Le Serment sacré, testament de Fadhma N’Soumer

Une parole prophétique prononcée en 1857

Fadhma N’Soumer, figure emblématique de la résistance kabyle à la colonisation française, a été capturée en juillet 1857 par les troupes du Maréchal Randon. À ce moment décisif de l’histoire, elle aurait prononcé ces paroles, rapportées dans ce que l’on appelle aujourd’hui « Le Testament de Fadhma N’Soumer » * :

« Vous m’avez vaincue. Sans honneurs, ajouta-t-elle.
Nous avons perdu la bataille. Mais je vais vous dire ceci :

Vous pouvez nous exterminer, prendre nos terres, occuper nos maisons. Tant qu’il restera un seul Kabyle d’entre nous, vous ne serez jamais en paix. S’il n’en restait aucun, c’est alors que les pierres même de ces montagnes vous chasseraient. Car, vous l’ignorez, nous sommes faits de cette terre, de cette roche. Nous sommes le Djurdjura. Demain, dans dix ans, dans cent ans, nous nous relèverons, et vous repartirez là d’où vous êtes venus. »

Ces mots sont bien plus qu’une lamentation : ils forment un serment de continuité, une promesse de résilience transmise aux générations futures. Le message est clair : l’identité kabyle ne peut être annihilée, car elle est enracinée dans les montagnes mêmes de Kabylie.

Une parole à la fois historique et légendaire

Le texte souvent cité comme « le testament » de Fadhma N’Soumer est devenu un symbole puissant, repris dans des affiches, discours, et supports militants. Toutefois, il n’existe pas de source écrite officielle ou archive d’époque attestant de manière rigoureuse l’exactitude de ces paroles. Il s’agit d’une reconstruction postérieure, fidèle à l’esprit de son engagement mais probablement enrichie oralement.

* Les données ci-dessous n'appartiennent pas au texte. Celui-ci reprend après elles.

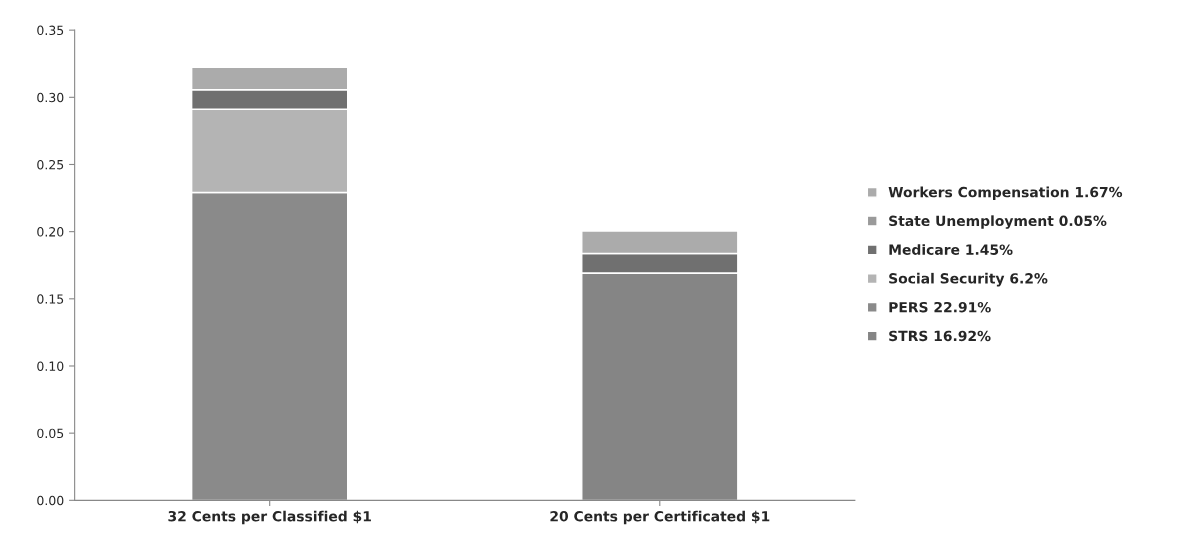 Image resolution: width=1204 pixels, height=548 pixels. I want to click on x-tick-label: 20 Cents per Certificated $1, so click(660, 518).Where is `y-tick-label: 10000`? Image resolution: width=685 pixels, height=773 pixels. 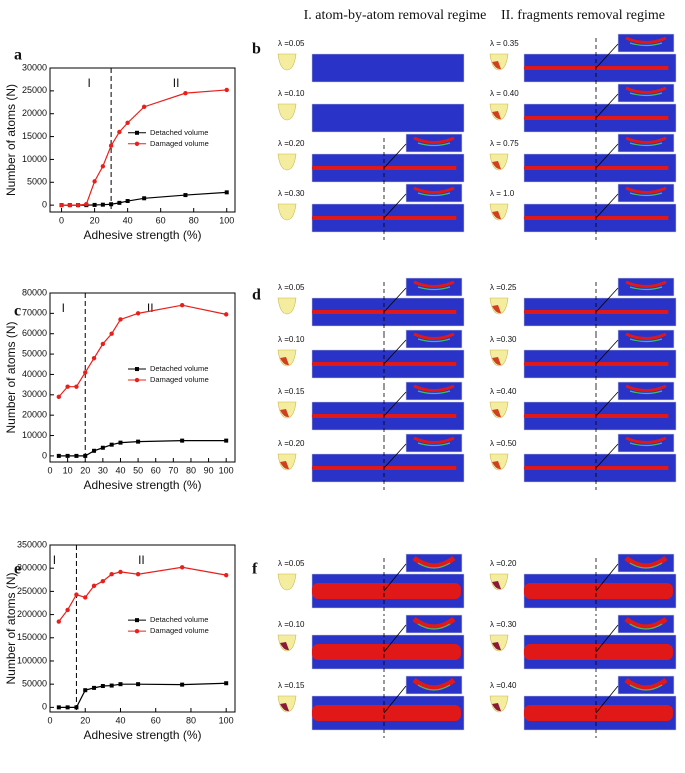 y-tick-label: 10000 is located at coordinates (34, 435).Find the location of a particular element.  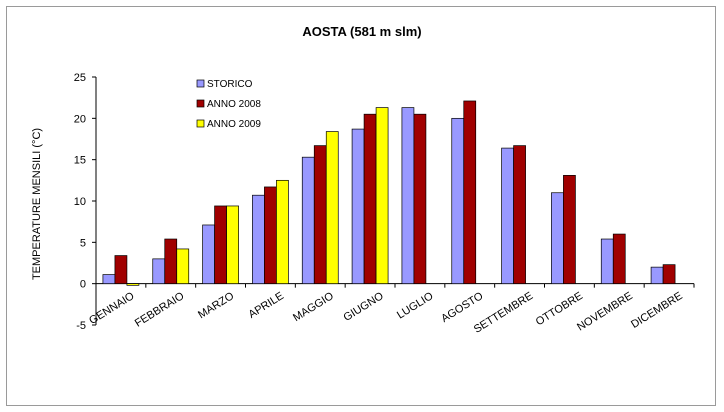

bar-storico-gennaio is located at coordinates (109, 280).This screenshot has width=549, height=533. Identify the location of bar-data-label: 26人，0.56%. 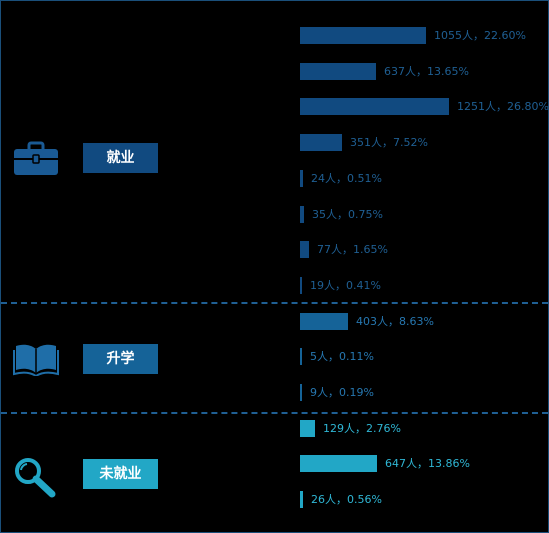
(346, 500).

Fadhma N’Soumer est morte en 1863, emprisonnée, affaiblie physiquement mais devenue immortelle dans la mémoire du peuple kabyle. Ce serment, qu’il soit littéral ou symbolique, résume l’âme d’un combat contre l’effacement.

Ce serment est aujourd’hui encore récité, partagé, affiché. Il ne s’agit pas simplement d’une citation héroïque, mais d’une déclaration politique intemporelle : la promesse d’un peuple de demeurer vivant dans sa langue, son territoire et sa dignité.

* Il faut souligner que la mémoire orale, bien que non consignée dans les archives officielles, traduit souvent avec une grande fidélité la mémoire exacte des peuples anciens. En particulier chez les Kabyles – comme chez de nombreux peuples autochtones ou opprimés – le chant, la poésie et la parole transmise deviennent des archives vivantes.

Les paroles attribuées à Fadhma N’Soumer relèvent de cette tradition : elles ne sont peut-être pas archivées dans les documents coloniaux, mais elles vivent dans la bouche des anciens, les chants de l’Ahellil, les youyous des femmes et les vers scandés dans les villages du Djurdjura.

Fadhma N’Soumer (1830–1863) est morte avant la généralisation de la photographie en Algérie coloniale rurale. À cette époque :

  • La photographie existait en France, mais très peu diffusée en zones de guerre ou zones montagneuses isolées comme le Djurdjura.
  • Les femmes kabyles étaient peu, voire jamais photographiées dans des contextes publics.
  • Elle était prisonnière de 1857 à 1863 : aucune archive française ne rapporte qu’un portrait ait été pris.
  • Elle est déportée et assignée à résidence à El-Affroun, puis dans un couvent à Aïn Salah (ou à Béni Slimane selon certaines sources), sous surveillance constante.